Britain’s economic plight has increased expectations that Bank of Canada governor Mark Carney, who succeeds King as BoE governor at the end of June, will launch even looser monetary policy to boost growth – a big factor behind the recent sterling fall. King’s latest comments seemed at variance with minutes of the BoE’s latest Monetary Policy Committee meeting. These showed that King shifted in favour of more quantitative easing, which would have the effect of weakening sterling.
With tensions rising in Cameron’s coalition with the increasingly fractious Liberal Democrat party, speculation is increasing about changes in the Conservatives’ line-up ahead of the next election in 2015.
Conservative British prime ministers have a long tradition of playing musical chairs with their chancellors in reaction to political setbacks.
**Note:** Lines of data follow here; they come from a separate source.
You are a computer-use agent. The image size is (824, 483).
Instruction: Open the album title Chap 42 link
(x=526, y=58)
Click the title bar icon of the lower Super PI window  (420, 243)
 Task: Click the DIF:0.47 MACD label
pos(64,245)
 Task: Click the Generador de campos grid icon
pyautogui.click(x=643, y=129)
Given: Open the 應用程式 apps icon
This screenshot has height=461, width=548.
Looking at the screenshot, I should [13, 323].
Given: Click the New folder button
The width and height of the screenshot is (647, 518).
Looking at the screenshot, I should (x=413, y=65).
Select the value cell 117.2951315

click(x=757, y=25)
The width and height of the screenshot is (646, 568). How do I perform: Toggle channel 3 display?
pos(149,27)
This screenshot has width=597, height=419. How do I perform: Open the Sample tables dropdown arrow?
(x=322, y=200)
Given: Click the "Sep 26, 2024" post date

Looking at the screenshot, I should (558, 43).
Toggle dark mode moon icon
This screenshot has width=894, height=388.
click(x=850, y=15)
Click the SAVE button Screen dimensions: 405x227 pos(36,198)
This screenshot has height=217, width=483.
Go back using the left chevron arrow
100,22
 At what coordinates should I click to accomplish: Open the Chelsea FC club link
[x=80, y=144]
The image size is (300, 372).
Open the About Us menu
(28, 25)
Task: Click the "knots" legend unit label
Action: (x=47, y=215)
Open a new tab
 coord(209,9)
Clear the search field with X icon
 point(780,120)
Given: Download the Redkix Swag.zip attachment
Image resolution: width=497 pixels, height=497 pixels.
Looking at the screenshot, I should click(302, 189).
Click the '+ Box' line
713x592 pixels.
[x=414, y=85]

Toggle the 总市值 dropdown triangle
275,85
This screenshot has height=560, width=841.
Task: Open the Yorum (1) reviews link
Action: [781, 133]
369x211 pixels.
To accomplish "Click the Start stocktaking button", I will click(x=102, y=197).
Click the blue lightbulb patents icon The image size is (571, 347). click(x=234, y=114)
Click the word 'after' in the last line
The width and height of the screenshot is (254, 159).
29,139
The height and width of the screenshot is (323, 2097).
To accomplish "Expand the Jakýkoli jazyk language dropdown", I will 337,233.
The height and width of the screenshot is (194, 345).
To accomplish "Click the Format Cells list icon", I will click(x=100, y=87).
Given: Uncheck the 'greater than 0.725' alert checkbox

This happened three times during Harold Macmillan’s almost seven years as prime minister (1957-63). Margaret Thatcher moved Sir Geoffrey Howe (chancellor 1979-83) to the Foreign Office after the 1983 election. She and Nigel Lawson (chancellor 1983-89) fell out over exchange rate policy, and Lawson resigned. His successor John Major became prime minister after a year at the Treasury, when the Conservative Party got rid of Thatcher.
Then, at a short interval after the Black Wednesday fiasco when the UK left the exchange rate mechanism in 1992, Major sacked chancellor Norman Lamont the following spring.
An example of what could happen to Osborne comes from an episode in 1967, under Labour prime minister Harold Wilson, when James Callaghan, who was chancellor from 1964-67, swapped jobs with Home Secretary Roy Jenkins in the wake of the pound’s devaluation. An optimal way of shifting Osborne while maintaining his dignity would be to arrange for him to swap jobs with William Hague, the present foreign secretary – even though the latter would resist such a move. Depending on how growth and sterling perform this year, Cameron’s political juggling will face increasing scrutiny as 2013 wears on.